*** RECORDS FOR PROCESSING Section Begins ***
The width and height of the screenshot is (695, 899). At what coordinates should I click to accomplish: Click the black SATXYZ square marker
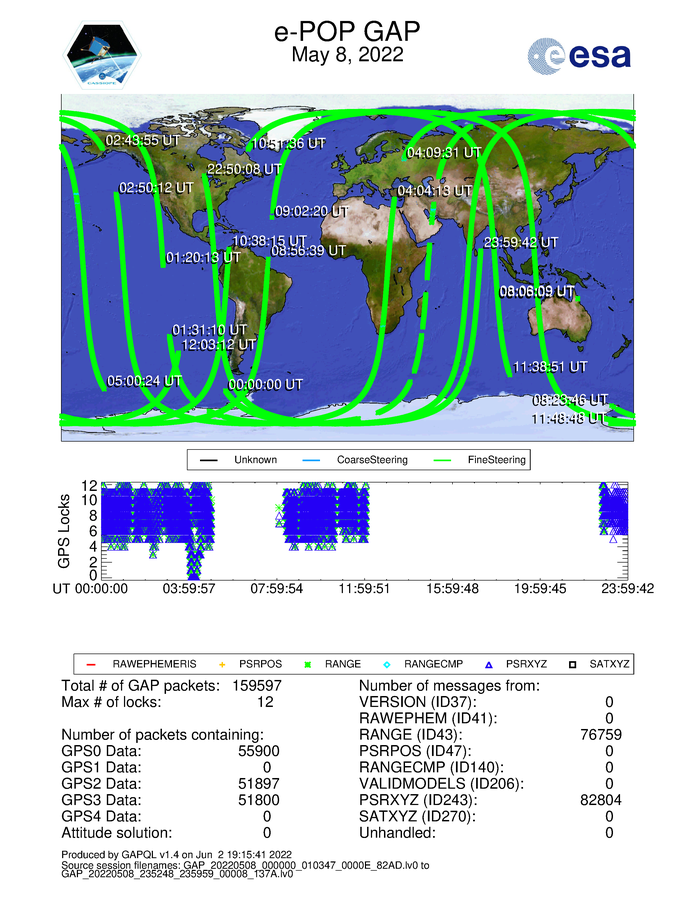point(573,663)
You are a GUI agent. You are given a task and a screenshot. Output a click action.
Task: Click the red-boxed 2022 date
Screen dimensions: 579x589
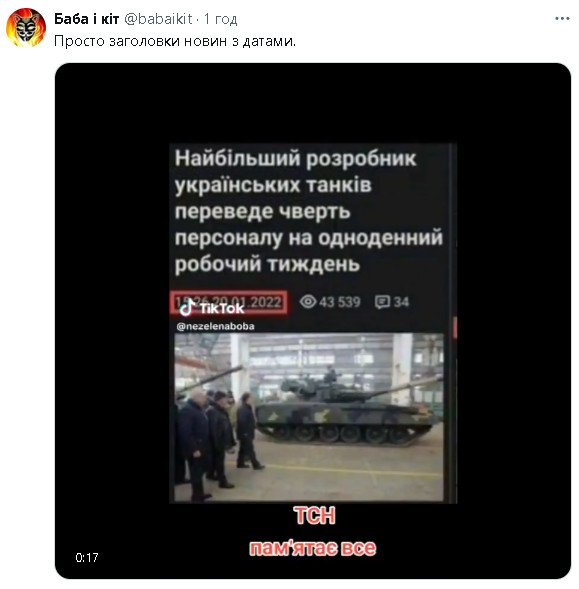coord(228,302)
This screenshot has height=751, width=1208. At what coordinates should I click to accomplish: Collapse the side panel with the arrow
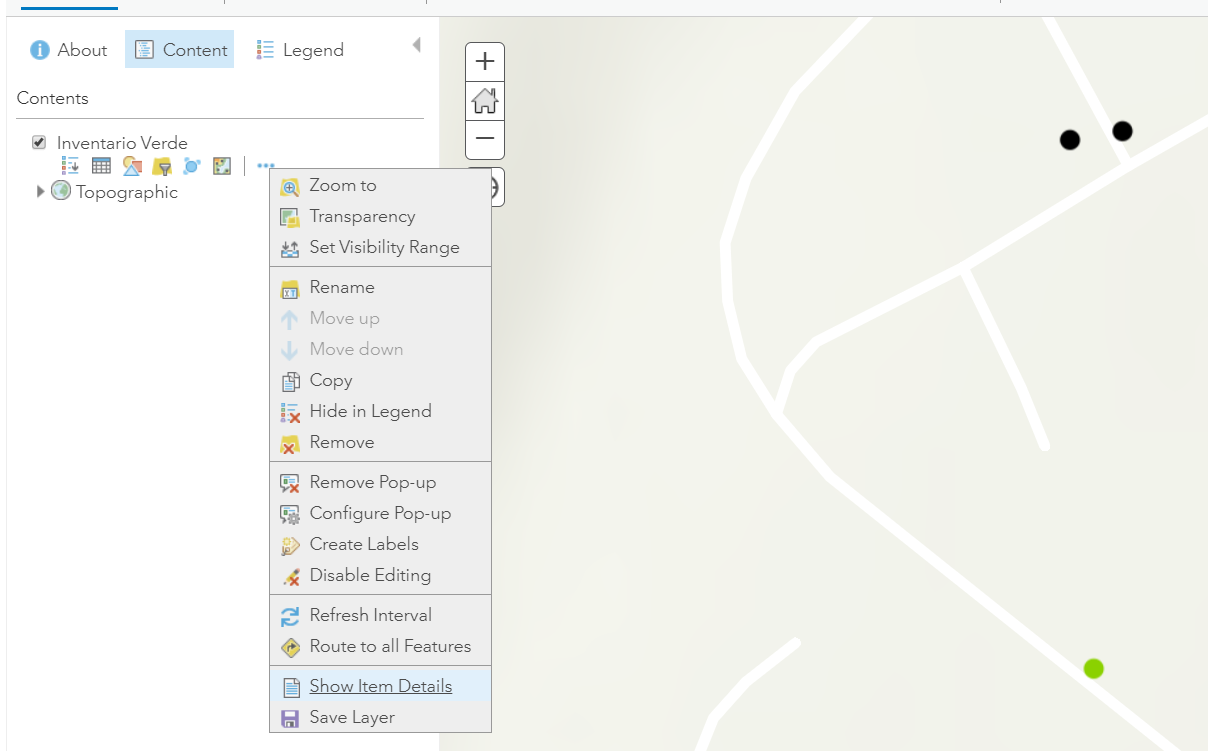(416, 45)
*** RECORDS FOR PROCESSING Section Ends ***
**DESCRIPTION OF THE TASK**
Only what runs from the line holding "You are a GUI" through the end of the entries above is to be given again, exactly, with every picture omitted.

**WRITTEN ANSWER**
You are a GUI agent. You are given a task and a screenshot. Output a click action.
Task: Click the red-boxed 2022 date
Screen dimensions: 579x589
coord(228,302)
This screenshot has height=751, width=1208. At what coordinates should I click to accomplish: Collapse the side panel with the arrow
(416, 45)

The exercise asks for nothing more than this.